Records excerpted from a collection
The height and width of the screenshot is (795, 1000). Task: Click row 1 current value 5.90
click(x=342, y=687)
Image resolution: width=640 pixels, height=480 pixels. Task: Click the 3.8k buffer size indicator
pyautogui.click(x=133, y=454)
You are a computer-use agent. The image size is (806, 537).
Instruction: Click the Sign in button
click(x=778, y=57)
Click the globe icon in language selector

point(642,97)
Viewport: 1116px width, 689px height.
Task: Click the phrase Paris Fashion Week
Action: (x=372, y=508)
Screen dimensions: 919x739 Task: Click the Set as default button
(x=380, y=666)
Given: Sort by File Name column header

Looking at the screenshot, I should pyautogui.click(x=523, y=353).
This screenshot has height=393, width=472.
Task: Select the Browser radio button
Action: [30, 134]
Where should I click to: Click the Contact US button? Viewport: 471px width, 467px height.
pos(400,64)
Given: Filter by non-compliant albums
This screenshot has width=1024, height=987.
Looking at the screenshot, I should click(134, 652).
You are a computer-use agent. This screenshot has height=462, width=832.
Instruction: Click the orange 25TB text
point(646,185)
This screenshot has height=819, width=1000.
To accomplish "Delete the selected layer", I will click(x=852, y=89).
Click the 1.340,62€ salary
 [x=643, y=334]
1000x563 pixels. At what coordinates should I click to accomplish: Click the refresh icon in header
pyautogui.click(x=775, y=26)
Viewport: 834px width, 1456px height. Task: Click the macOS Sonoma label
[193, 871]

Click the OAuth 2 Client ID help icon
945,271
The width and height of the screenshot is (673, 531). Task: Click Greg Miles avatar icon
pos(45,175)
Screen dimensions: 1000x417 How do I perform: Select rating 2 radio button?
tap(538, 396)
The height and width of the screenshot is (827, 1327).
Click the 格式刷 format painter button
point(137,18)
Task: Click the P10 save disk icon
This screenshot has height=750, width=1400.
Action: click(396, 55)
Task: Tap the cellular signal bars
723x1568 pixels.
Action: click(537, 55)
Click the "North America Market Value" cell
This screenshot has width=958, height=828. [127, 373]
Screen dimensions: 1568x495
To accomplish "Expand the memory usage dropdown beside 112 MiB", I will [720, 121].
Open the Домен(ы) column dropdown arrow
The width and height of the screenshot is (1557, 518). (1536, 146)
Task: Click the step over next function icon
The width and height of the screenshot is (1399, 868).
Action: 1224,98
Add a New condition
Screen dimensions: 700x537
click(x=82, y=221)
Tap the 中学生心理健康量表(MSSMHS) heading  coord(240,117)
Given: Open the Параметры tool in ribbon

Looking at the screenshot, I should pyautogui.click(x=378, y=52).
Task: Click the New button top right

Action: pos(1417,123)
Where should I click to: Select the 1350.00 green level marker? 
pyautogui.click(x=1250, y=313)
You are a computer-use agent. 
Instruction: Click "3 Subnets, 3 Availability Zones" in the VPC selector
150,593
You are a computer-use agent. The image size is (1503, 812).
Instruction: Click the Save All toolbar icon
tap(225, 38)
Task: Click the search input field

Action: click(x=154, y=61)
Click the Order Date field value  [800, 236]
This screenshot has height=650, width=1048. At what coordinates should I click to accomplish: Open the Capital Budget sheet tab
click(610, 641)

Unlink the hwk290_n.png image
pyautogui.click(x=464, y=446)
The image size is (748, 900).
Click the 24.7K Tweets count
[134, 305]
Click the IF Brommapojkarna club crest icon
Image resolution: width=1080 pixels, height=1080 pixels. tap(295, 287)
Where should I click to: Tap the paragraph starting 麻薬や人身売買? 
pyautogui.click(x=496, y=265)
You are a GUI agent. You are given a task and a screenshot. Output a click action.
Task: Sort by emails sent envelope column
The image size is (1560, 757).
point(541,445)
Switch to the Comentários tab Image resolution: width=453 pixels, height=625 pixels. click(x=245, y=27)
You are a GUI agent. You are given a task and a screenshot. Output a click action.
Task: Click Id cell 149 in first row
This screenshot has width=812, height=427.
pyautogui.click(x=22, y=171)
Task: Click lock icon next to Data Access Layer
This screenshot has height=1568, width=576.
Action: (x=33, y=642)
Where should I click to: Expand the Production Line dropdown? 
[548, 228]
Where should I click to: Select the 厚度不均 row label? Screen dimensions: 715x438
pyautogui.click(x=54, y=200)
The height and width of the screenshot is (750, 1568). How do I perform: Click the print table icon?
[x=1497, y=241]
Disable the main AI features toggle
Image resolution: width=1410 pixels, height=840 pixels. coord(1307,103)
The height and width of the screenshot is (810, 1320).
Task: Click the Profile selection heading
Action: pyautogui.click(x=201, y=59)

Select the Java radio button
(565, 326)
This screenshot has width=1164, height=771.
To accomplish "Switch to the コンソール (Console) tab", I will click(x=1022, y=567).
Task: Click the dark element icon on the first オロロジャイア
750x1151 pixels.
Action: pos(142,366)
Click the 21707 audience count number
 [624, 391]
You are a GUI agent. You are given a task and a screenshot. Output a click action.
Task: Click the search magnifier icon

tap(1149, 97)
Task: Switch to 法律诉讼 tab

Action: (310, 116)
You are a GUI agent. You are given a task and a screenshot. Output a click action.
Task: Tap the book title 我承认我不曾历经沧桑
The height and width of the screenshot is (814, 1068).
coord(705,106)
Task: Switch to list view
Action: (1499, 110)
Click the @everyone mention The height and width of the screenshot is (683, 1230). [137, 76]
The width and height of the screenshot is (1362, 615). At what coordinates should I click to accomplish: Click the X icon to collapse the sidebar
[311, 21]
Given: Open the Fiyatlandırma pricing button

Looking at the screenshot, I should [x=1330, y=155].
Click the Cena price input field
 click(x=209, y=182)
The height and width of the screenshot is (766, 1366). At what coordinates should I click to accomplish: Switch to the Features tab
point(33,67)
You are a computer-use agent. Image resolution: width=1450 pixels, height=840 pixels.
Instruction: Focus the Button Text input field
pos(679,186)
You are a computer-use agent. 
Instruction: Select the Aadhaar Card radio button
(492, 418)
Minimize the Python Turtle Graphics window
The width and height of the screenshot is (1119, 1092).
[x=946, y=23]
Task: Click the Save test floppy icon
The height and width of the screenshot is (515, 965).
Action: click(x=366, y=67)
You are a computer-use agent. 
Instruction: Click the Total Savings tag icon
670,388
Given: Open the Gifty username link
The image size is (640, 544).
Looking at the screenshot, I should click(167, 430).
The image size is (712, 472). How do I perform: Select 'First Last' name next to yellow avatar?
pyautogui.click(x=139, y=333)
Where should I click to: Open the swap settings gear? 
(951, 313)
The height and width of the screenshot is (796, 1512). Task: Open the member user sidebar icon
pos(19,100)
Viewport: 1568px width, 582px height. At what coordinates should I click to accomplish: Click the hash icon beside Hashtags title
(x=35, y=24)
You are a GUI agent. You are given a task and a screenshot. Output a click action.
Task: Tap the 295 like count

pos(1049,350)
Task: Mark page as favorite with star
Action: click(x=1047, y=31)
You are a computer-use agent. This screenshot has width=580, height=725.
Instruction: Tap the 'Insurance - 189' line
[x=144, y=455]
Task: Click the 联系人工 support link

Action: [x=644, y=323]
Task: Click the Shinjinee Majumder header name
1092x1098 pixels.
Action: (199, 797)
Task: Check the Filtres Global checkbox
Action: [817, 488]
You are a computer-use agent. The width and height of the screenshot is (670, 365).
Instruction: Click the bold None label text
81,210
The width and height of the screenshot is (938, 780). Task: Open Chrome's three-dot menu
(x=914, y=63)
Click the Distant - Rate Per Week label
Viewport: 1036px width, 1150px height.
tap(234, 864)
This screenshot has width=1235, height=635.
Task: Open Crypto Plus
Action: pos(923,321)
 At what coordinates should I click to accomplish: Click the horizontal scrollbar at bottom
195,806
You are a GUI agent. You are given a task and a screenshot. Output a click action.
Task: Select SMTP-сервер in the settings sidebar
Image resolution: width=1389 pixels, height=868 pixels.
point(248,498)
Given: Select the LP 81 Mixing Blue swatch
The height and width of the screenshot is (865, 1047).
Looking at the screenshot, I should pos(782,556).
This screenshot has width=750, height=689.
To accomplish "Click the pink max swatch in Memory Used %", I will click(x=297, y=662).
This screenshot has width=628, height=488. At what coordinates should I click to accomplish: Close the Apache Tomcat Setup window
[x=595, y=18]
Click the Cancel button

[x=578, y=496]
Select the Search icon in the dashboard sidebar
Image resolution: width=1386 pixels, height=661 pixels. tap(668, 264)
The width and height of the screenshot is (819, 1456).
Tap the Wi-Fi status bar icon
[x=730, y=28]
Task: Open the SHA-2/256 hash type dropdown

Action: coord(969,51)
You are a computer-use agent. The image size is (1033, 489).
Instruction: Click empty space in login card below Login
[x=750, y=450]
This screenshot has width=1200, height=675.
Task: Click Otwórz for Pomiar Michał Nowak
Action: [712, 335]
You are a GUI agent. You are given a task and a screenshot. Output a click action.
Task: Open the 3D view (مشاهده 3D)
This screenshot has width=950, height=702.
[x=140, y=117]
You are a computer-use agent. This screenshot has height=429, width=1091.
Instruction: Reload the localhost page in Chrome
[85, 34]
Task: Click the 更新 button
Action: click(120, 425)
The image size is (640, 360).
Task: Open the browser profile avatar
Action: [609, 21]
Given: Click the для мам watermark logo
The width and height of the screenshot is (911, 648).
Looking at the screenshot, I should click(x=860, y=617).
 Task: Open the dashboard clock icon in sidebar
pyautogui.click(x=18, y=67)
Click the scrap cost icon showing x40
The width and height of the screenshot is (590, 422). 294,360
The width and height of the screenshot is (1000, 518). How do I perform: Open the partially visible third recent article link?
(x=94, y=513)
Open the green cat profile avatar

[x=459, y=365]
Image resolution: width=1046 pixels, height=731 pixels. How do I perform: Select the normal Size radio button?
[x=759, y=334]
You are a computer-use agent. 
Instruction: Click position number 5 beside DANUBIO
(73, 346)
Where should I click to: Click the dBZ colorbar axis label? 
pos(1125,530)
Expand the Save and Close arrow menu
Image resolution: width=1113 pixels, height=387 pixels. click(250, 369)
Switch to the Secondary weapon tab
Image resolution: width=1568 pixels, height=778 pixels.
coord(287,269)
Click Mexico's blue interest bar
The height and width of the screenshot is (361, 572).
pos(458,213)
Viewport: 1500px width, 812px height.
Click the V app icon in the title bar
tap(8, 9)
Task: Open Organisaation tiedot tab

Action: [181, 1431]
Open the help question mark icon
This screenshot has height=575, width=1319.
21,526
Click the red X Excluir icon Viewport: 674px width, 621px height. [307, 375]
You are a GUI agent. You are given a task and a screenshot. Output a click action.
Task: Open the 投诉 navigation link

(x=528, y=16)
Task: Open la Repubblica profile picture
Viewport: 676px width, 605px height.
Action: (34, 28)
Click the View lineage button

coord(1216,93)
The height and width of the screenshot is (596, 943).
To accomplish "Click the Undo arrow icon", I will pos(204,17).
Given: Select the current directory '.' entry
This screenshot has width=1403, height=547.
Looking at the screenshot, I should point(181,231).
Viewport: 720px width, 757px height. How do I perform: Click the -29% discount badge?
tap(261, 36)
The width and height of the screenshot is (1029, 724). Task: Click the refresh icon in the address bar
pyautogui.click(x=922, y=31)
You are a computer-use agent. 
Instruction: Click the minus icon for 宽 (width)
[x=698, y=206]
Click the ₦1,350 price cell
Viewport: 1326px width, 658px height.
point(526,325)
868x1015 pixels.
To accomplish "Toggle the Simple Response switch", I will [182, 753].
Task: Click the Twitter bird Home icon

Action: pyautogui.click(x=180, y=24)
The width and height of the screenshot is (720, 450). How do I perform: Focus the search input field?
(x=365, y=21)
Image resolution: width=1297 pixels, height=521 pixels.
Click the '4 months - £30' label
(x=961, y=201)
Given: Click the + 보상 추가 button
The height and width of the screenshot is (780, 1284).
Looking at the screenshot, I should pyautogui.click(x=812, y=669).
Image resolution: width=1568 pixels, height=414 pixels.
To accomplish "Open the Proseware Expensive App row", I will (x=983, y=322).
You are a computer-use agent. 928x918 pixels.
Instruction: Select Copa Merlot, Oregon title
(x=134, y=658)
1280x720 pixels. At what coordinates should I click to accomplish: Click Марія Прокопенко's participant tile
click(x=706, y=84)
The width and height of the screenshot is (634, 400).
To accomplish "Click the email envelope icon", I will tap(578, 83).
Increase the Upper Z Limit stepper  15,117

_Task goal_
Wherever "swatch" appears in a line of the entries, copy that line.

_Response to the exercise_
Given: Select the LP 81 Mixing Blue swatch
To accomplish "Click the pink max swatch in Memory Used %", I will click(x=297, y=662).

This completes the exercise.